One of the issues that SF Village has focused on is combatting the climate crisis both locally and on a larger scale.
SF Village began partnering with students from SFSU in late 2022, and recently began collaborating with USF students on the Plastics Labeling Project (PLP). “The students [at SFSU] have been doing the [scientific] research: what exactly are plastics, what are petroplastics, what are bioplastics,” said Frances Payne, a member of the team at SF Village.
PLP is still in its initial phase, with students from SFSU, SF Village, and Jasper Shao, a fourth-year environmental studies major at USF, contributing to the research efforts. The students are identifying the largest producers of petrochemical plastic and brainstorming ideas for the PLP’s eventual policy proposal.
David Silver, the chair of environmental studies, was approached by SF Village about partnering the residents with college students, and saw an opportunity for his environmental studies capstone students. “It was a perfect match,” he said. The SF Village members who run the project pitched their idea to Silver’s class, recruiting Shao. “There’s a lot of enthusiasm [from USF students] and we’re looking forward to a longer and broader relationship as time goes on,” said Payne.
A big part of PLP’s plan is to encourage mandated labels on plastic products to include the time it will take for a piece of plastic to break down, drawing consumers attention to the permanence of their purchase and demanding accountability from the product manufacturers. The team wants to reverse years of misinformation about recycling that contributes to what National Geographic called “the plastic pollution crisis.”
“The whole purpose of putting [these] labels is to change our perception of plastic,” said Sterling. “Change it from the idea of recycling to the idea that [plastic] should not be here at all.”
The project doesn’t have an official website or social media.

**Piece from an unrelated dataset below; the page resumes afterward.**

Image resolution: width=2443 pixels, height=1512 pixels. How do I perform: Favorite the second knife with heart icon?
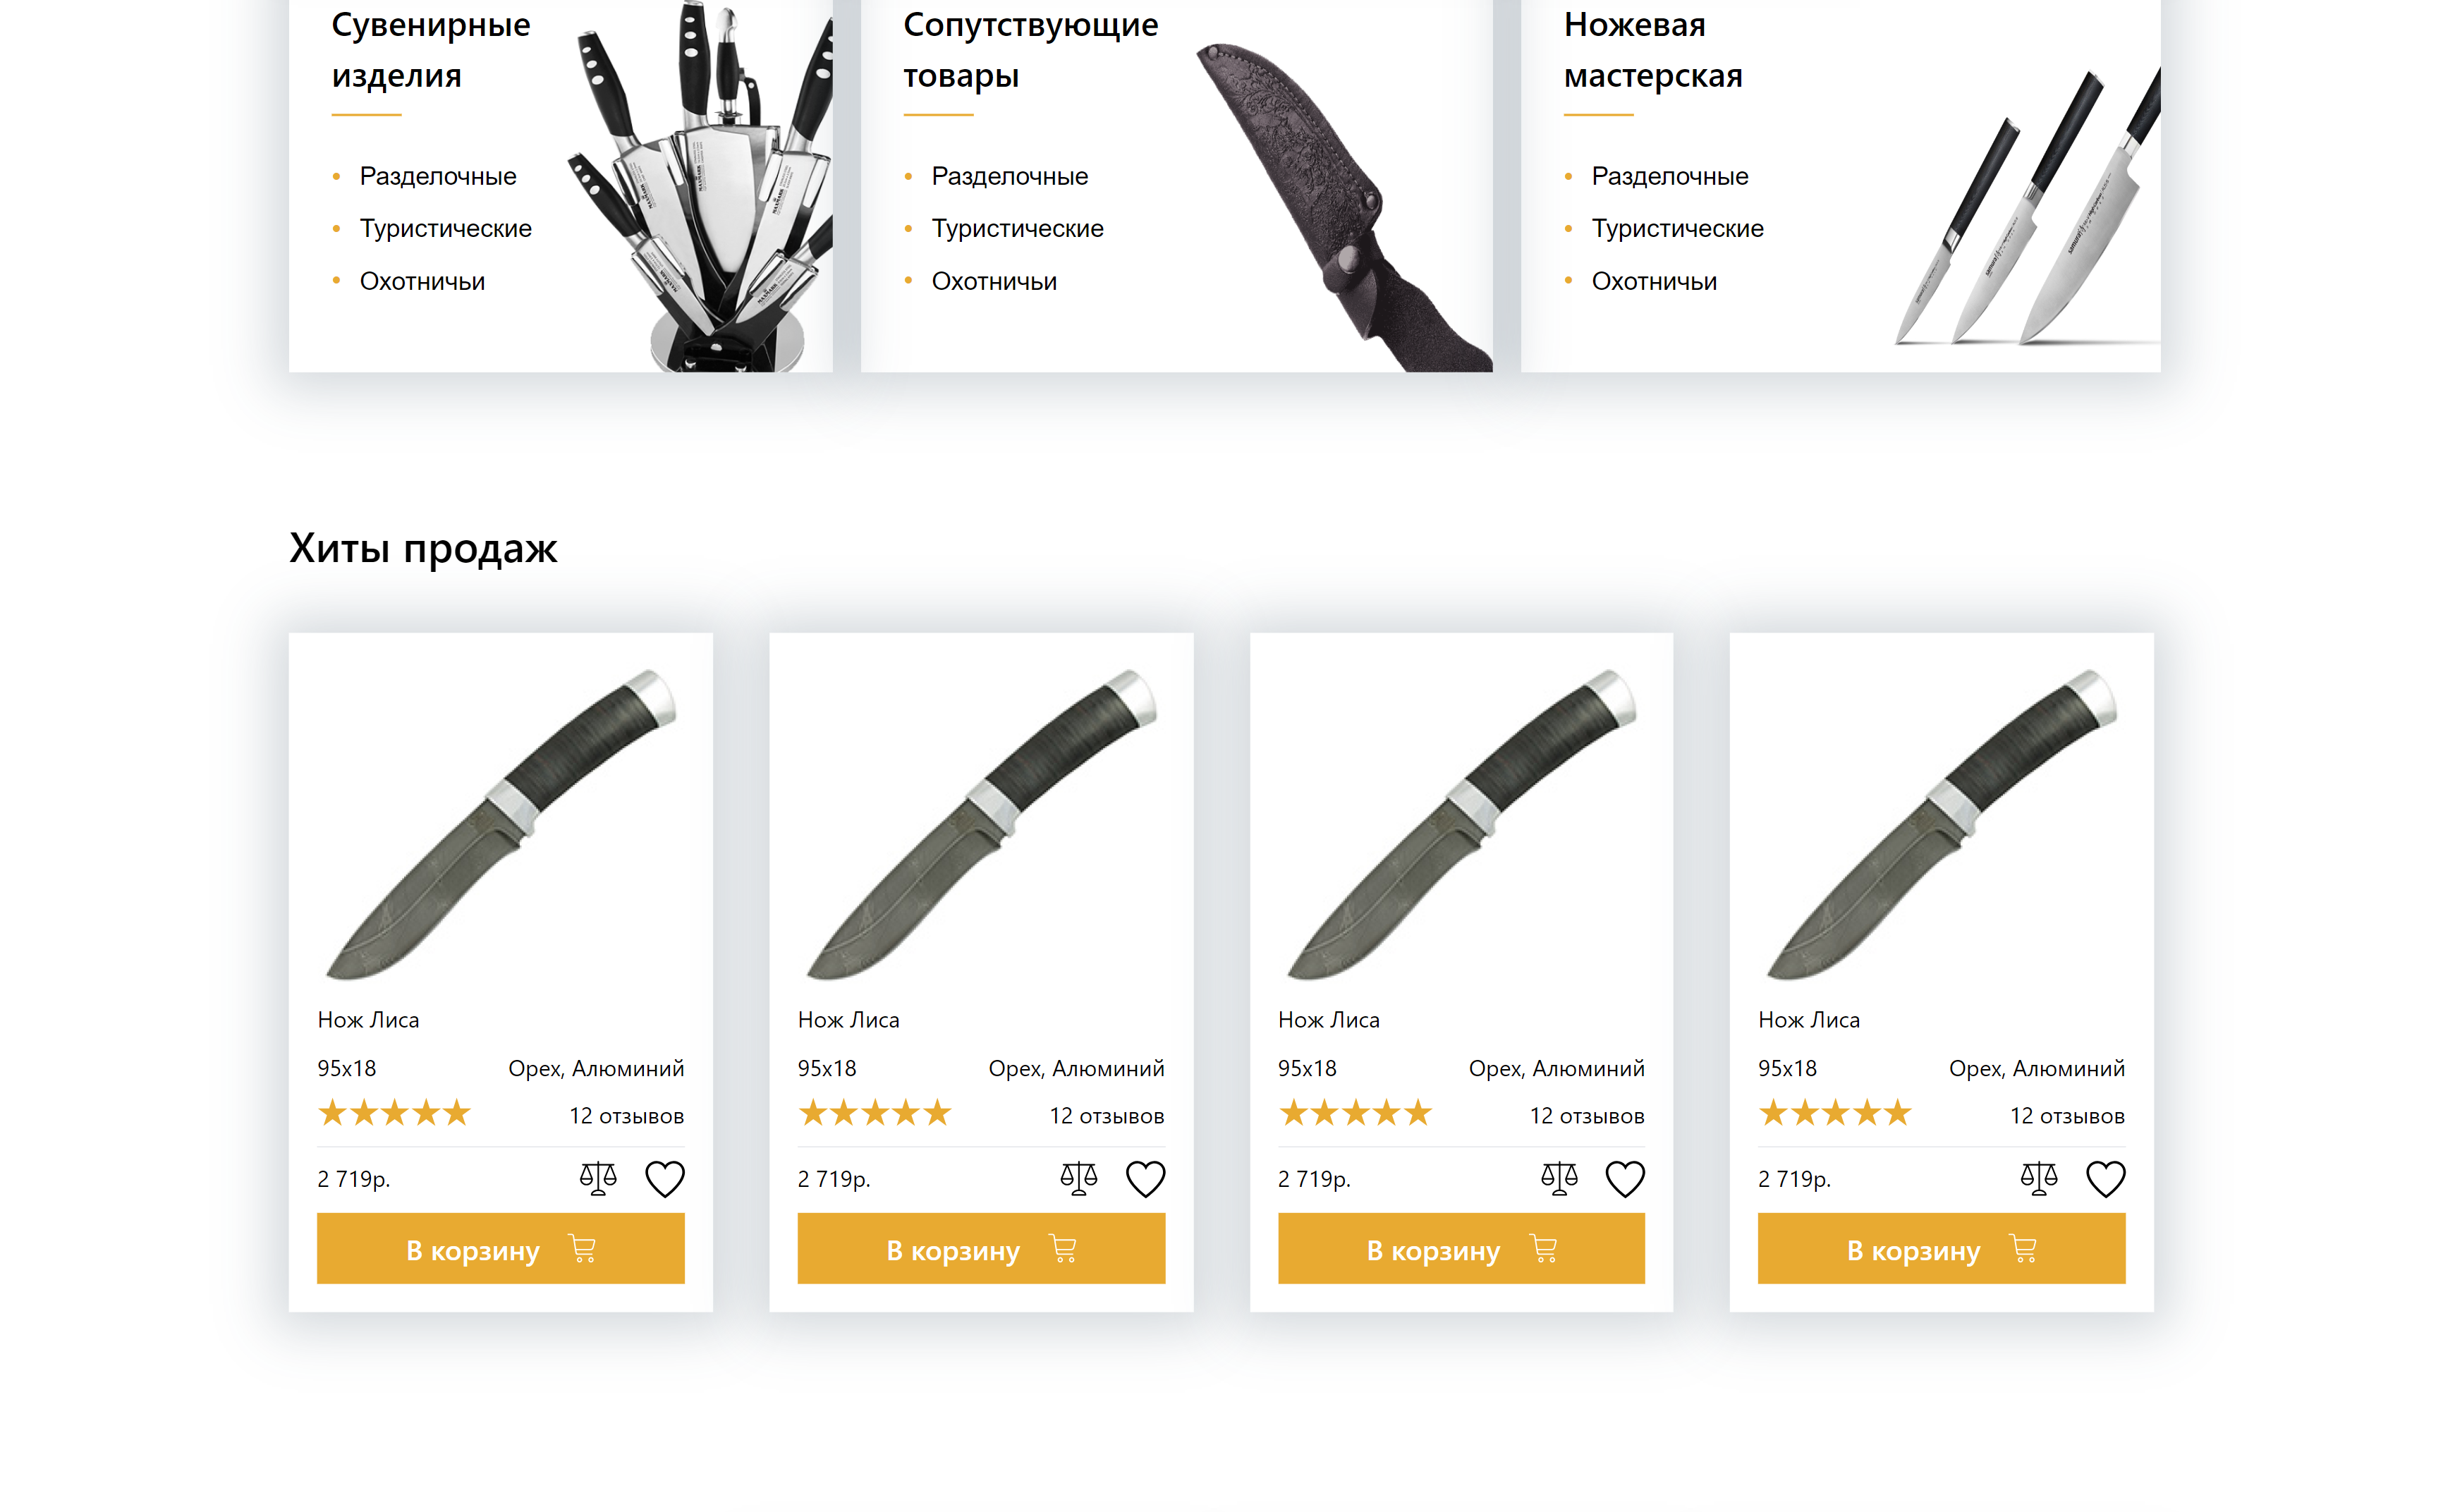[x=1145, y=1179]
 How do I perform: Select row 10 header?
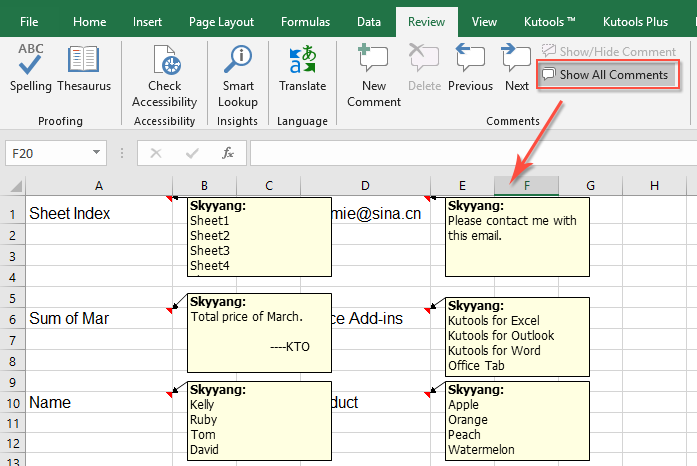[13, 402]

PLP’s goal is to draft an in depth proposal that outlines the ramifications of petrochemical plastics, their environmental impacts, and proposed labeling solutions, built on the research of college students, and to bring it to legislators. The group compared the labeling initiative to the Federal Cigarette Labeling and Advertising Act, which mandated health warnings on cigarette cartons and is thought to have decreased the prevalence of smoking.
“This project isn’t like others I have done, where the only thing it can affect is my GPA or my grade in a class,” said Shao. “I know that this project, if done correctly, could have a big impact on our journey toward sustainability.”
The SF Village members are thinking big too. “Our ambition is to have [proposed plastic labeling] eventually become law; local, state, federal, and planetary,” said Michele Sterling, the Creative Officer on SF Village’s side of the project.
The world’s reliance on plastic is intrinsically linked to the fossil fuel industry. According to the World Economic Forum, “The fossil fuel industry, in particular, has been attempting to diversify its revenues by investing in plastics and using those revenues to subsidize the large fixed-cost infrastructure built around oil refineries.”
“Plastics is plan b for the petrochemical companies,” said Bill Haskell, a member of SF Village involved in the project. “The more that we electrify our transportation, the more we reduce the reliance on oil and gas in this country, the more petrochemical companies are going to move to producing more plastic.”
The generational knowledge of SF Village puts society’s relationship with plastic in perspective.
“The concept of disposable was not even on our radar when I was young,” said almost 90-year-old Payne. “Disposable was also seen as wasteful,” said Sterling. “But now waste is a good thing, getting rid of something.” The SF Village members attribute this shift to a reliance on convenience. “Convenience has taken over from responsibility,” said Haskell.
The generational diversity of the project is important to both groups. They have been inspired by Third Act, an organization that works with older adults in climate change activism. “I was worried about the difficulties of working with elderly [people], the age gap, the potential scheduling conflict, and being able to communicate clearly with them and receive their ideas clearly as well, but that was not the case,” said Shao, who described the culture of the project as caring and experienced.
“It’s an intergenerational effort to make a change in the world, which I think is very exciting,” said Haskell.